• **Data shown**
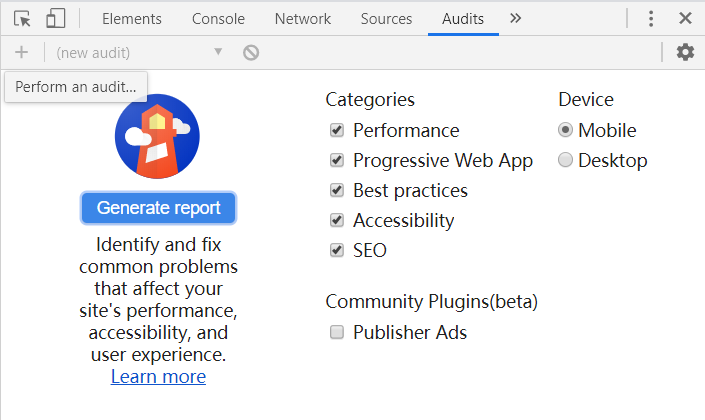Viewport: 705px width, 420px height.
Task: Enable the Publisher Ads plugin checkbox
Action: (x=337, y=332)
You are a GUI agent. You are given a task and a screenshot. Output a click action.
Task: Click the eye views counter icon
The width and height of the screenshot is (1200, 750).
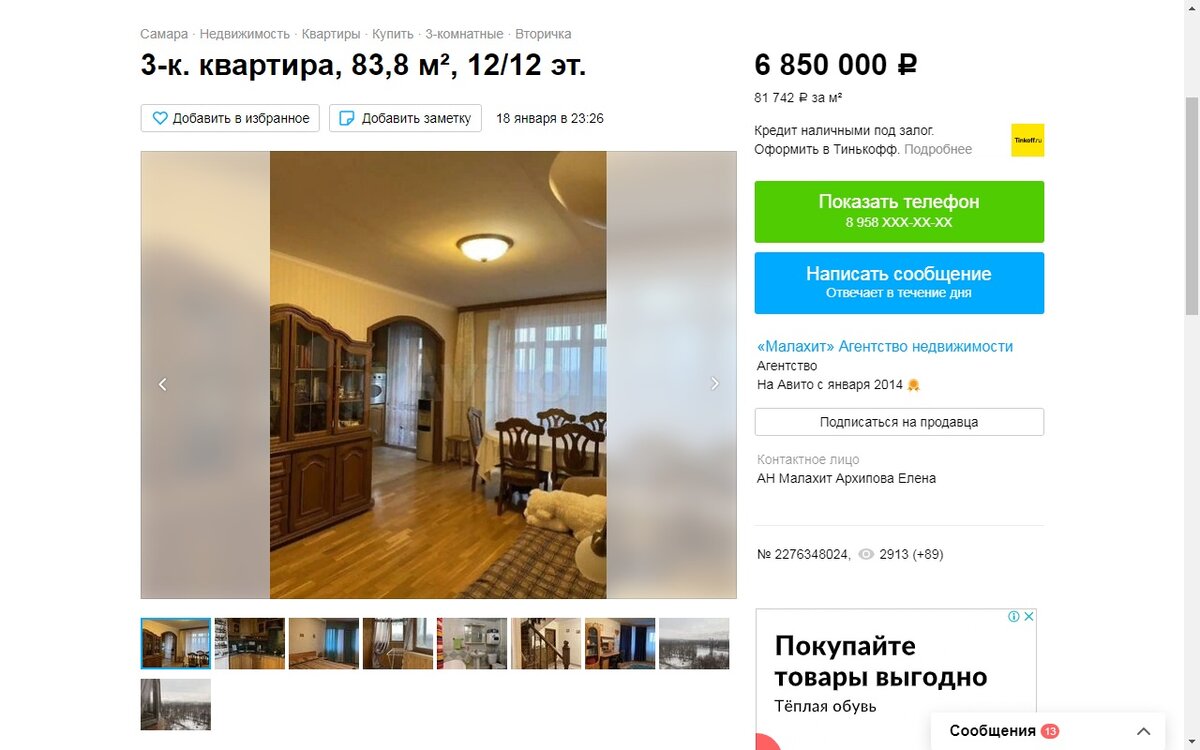866,554
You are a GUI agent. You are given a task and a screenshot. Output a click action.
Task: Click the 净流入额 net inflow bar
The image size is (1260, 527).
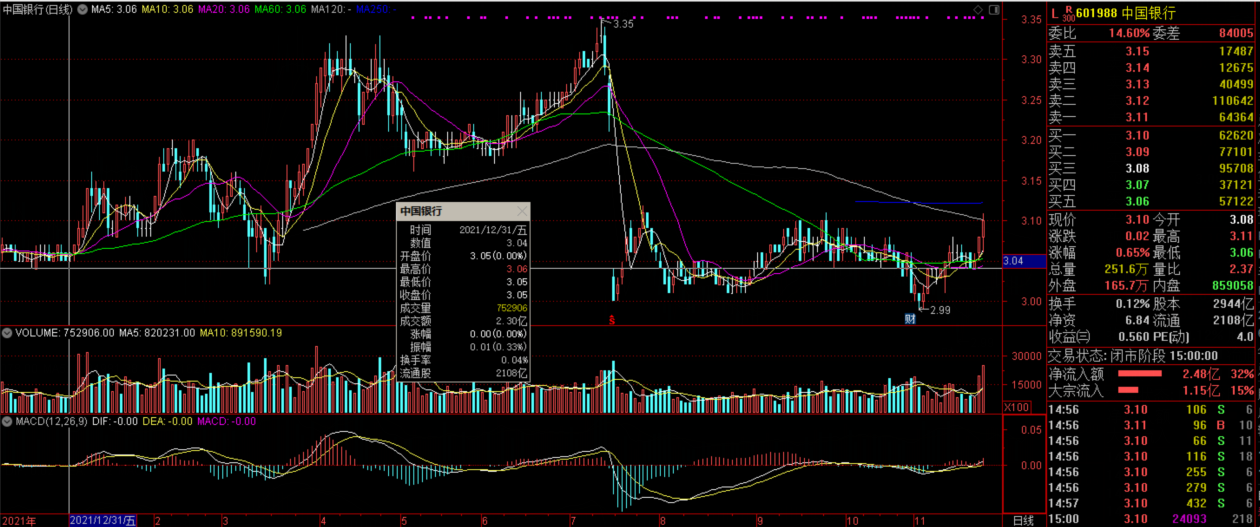[1159, 373]
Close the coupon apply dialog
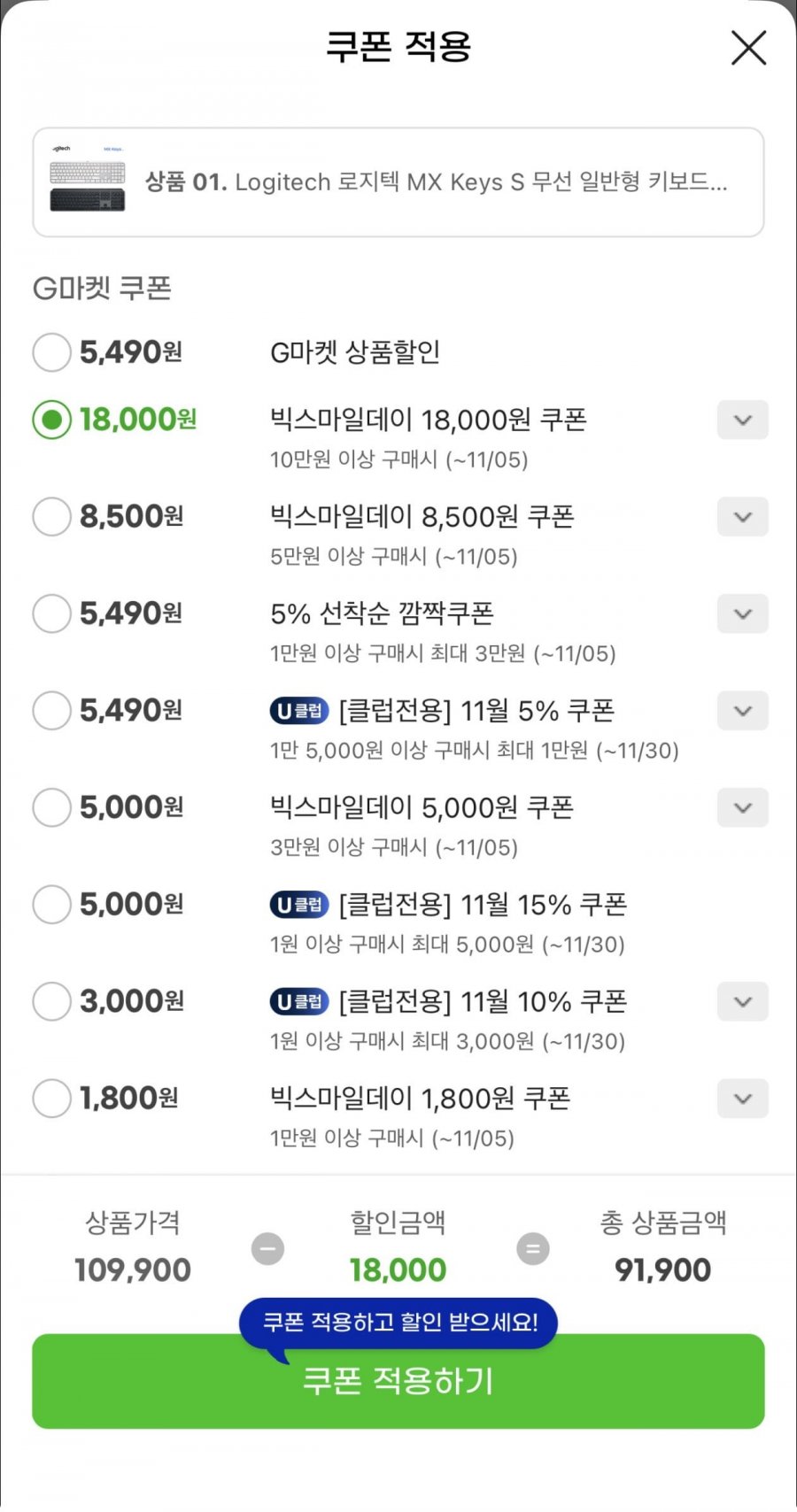The width and height of the screenshot is (797, 1512). point(748,48)
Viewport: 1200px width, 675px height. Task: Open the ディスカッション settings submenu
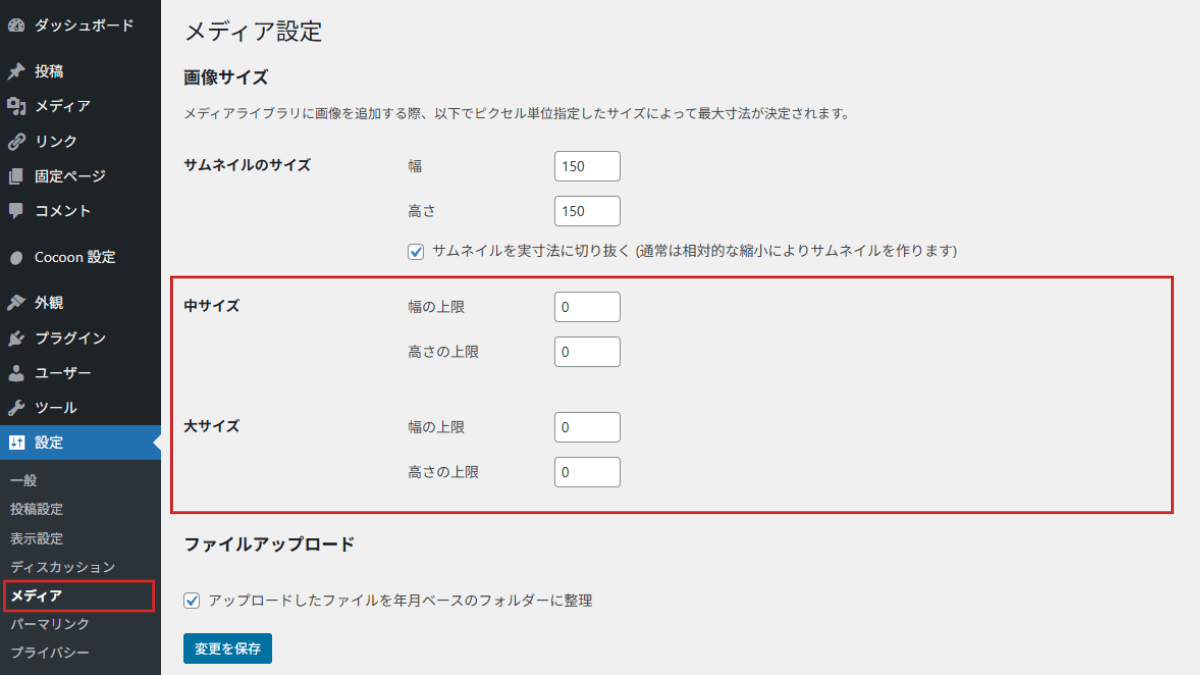pos(63,567)

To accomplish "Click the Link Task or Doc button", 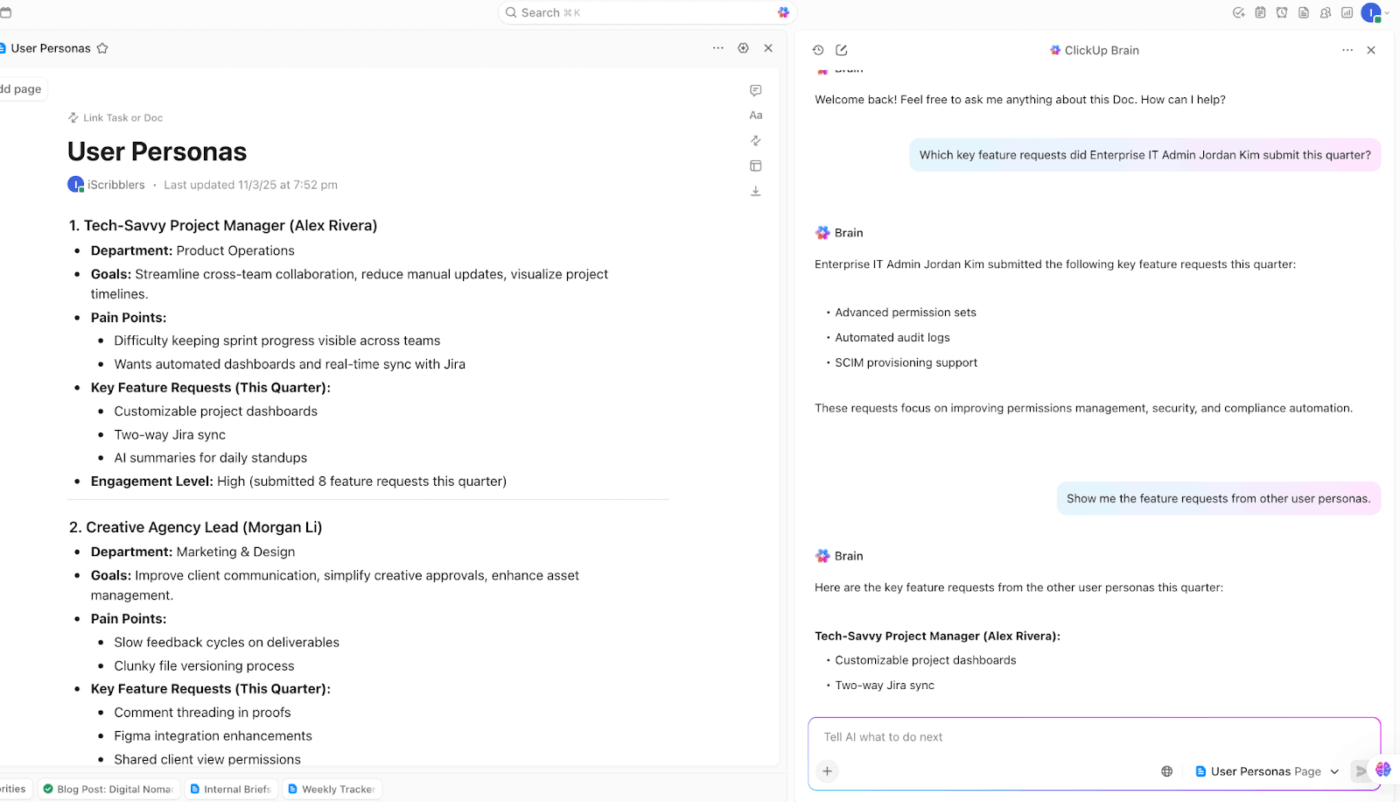I will point(115,117).
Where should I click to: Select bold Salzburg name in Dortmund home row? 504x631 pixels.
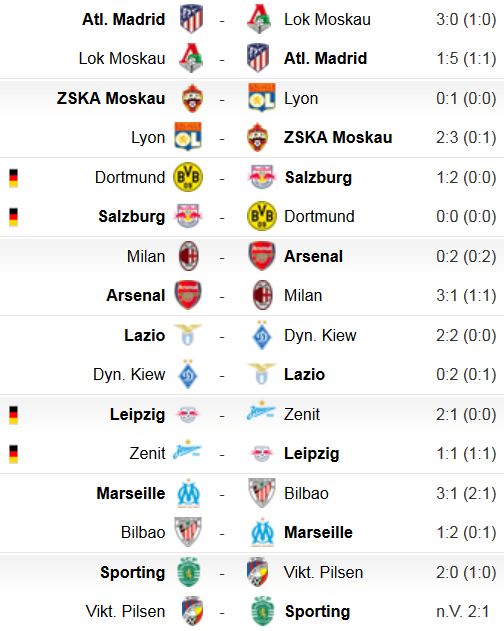point(318,177)
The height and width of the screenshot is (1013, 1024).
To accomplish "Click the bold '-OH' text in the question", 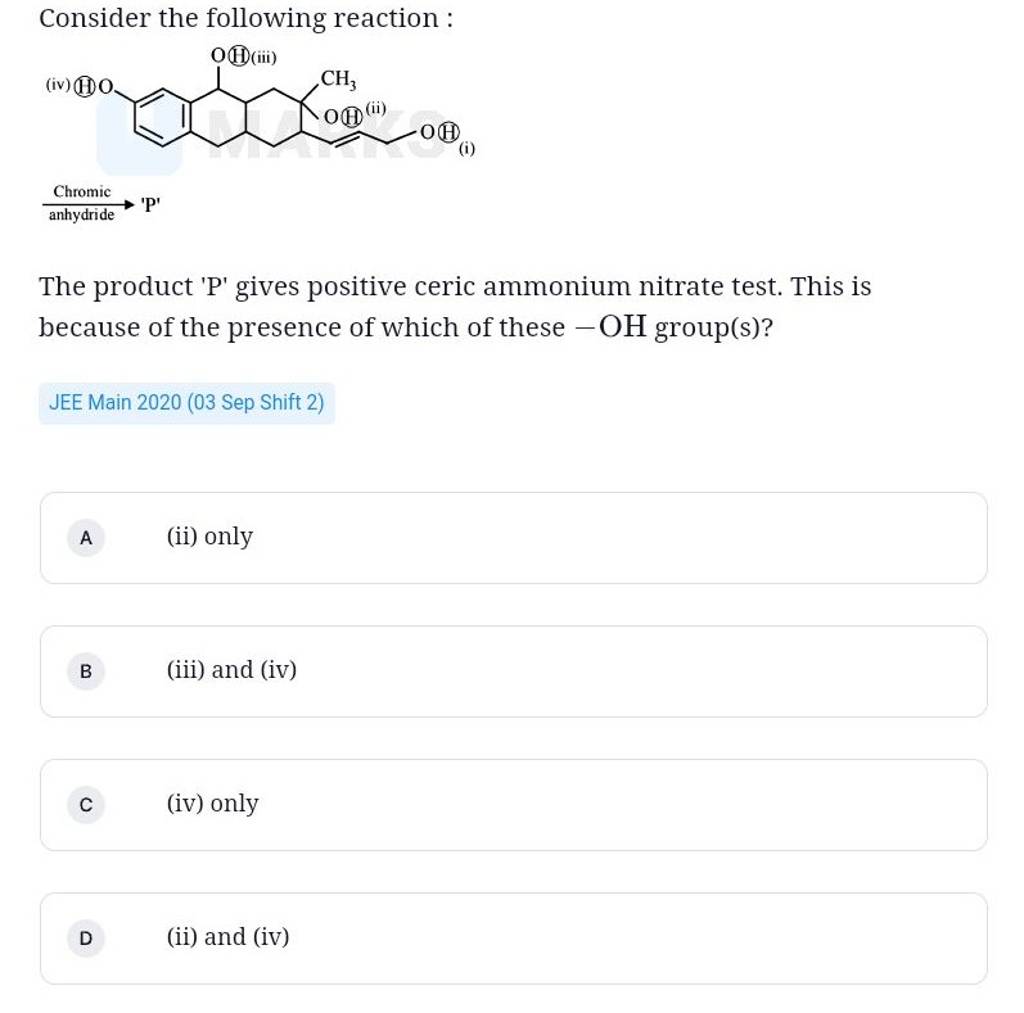I will 614,327.
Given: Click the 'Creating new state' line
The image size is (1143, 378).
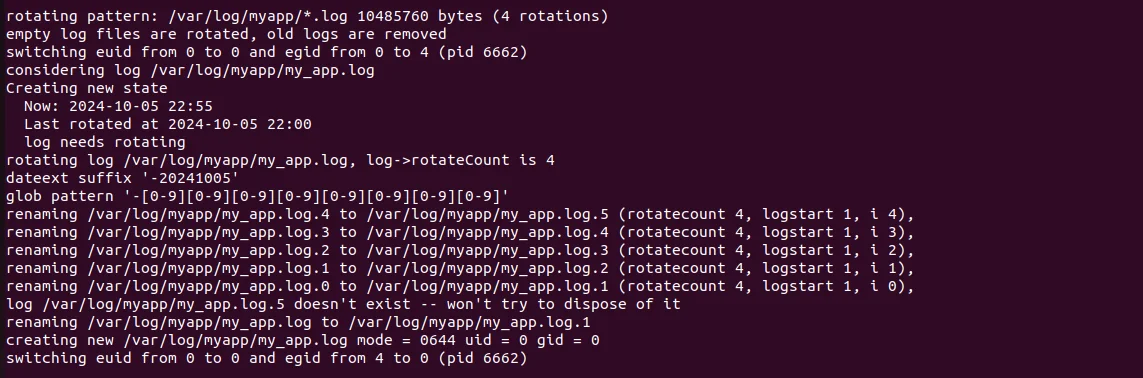Looking at the screenshot, I should click(87, 88).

• **Exercise aim**
What is needed is an exact repeat of only the lines from the one containing "Given: Click the 'Creating new state' line" through the last line of the listing above, both ends included, without the pictures.

• **Solved problem**
Given: Click the 'Creating new state' line
The image size is (1143, 378).
Looking at the screenshot, I should click(87, 88).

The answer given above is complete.